Economist Dr. Gideon Boako has raised concerns over a deepening policy disconnect between the Finance Ministry and the Bank of Ghana, warning that such incoherence could undermine Ghana’s economic stability.
His remarks follow the Monetary Policy Committee’s (MPC) decision to raise the policy rate (MPR) by 100 basis points, from 27% to 28%, a move he argues directly contradicts the government’s fiscal approach.
Dr. Boako says the Finance Ministry’s handling of the Treasury bill (T-bill) market has been allegedly artificial, suppressing T-bill rates and pushing them down from 29% to as low as 15% in an attempt to control borrowing costs.
However, he asserts that the government’s strategy has backfired, as recent undersubscriptions in the last two T-bill auctions indicate waning investor confidence.
“When you advise the government, they won’t listen. But how do they feel now that their so-called ‘“’artificial” drop in T-bill rates – engineered for propaganda – has been undone?” he stated, emphasizing that monetary policy tools should have been leveraged to ensure price stability rather than political optics.

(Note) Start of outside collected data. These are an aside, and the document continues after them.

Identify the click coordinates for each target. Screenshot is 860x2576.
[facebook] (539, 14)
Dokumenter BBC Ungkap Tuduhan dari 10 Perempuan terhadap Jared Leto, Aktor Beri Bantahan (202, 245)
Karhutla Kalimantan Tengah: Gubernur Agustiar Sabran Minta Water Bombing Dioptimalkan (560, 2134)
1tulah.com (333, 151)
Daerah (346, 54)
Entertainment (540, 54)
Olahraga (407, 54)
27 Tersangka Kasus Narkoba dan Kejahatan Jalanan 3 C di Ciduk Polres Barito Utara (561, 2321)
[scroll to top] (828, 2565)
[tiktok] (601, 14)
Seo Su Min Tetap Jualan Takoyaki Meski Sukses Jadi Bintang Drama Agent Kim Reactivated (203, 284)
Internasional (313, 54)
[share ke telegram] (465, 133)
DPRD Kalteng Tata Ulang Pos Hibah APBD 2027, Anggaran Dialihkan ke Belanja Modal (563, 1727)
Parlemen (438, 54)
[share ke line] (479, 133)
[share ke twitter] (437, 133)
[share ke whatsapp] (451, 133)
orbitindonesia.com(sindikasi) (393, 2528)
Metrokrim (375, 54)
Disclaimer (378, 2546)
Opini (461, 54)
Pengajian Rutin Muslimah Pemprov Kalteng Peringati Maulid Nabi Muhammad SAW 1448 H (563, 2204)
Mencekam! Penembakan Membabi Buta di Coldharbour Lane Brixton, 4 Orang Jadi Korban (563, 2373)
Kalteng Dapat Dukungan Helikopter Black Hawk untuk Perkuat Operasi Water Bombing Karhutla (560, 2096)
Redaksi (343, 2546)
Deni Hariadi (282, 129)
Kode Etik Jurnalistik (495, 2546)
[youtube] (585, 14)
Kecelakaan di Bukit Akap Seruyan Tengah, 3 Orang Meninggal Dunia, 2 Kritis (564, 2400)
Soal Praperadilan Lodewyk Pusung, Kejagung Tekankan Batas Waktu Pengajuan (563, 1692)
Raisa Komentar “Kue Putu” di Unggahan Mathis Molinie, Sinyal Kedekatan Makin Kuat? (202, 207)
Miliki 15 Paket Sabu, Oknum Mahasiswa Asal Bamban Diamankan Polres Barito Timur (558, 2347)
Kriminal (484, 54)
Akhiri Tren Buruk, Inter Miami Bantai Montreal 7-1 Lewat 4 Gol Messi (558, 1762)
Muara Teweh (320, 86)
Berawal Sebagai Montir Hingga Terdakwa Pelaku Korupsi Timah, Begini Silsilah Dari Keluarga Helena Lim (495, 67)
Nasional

“Typically, the MPR guides short-term interest rates like the T-bill rate. So, why the glaring inconsistency between the two? I warned repeatedly that the Finance Ministry was on the wrong path, attempting to control both price and quantity in the T-bill auction market – forcing rates down from 29% to as low as 15% for 91-day bills,” he added.
He further questioned why the Bank of Ghana had not been more proactive in managing excess liquidity through open market operations (OMO) or Discount Policy Operations (DIPO).
Nevertheless, he commended the Central Bank for its latest MPC release, which includes plans to introduce a 273-day instrument to strengthen liquidity sterilization and support disinflation efforts.
“The Governor of the Central Bank is at least responding to market realities, unlike the Finance Minister, whose approach has led to this crisis,” he remarked, urging greater coordination between fiscal and monetary authorities.
Dr. Boako’s comments come in the wake of the March 21st and 28th T-bill auctions, where the government failed to meet its borrowing targets despite significantly lower interest rates.
He warned that continued divergence between fiscal and monetary policy could have dire consequences, especially as the government remains locked out of the international capital markets and lacks alternative financing sources.
“The Finance Minister must take a cue: macroeconomic management is critical to national financial stability. Without coordination, economic management suffers,” Dr. Boako stressed.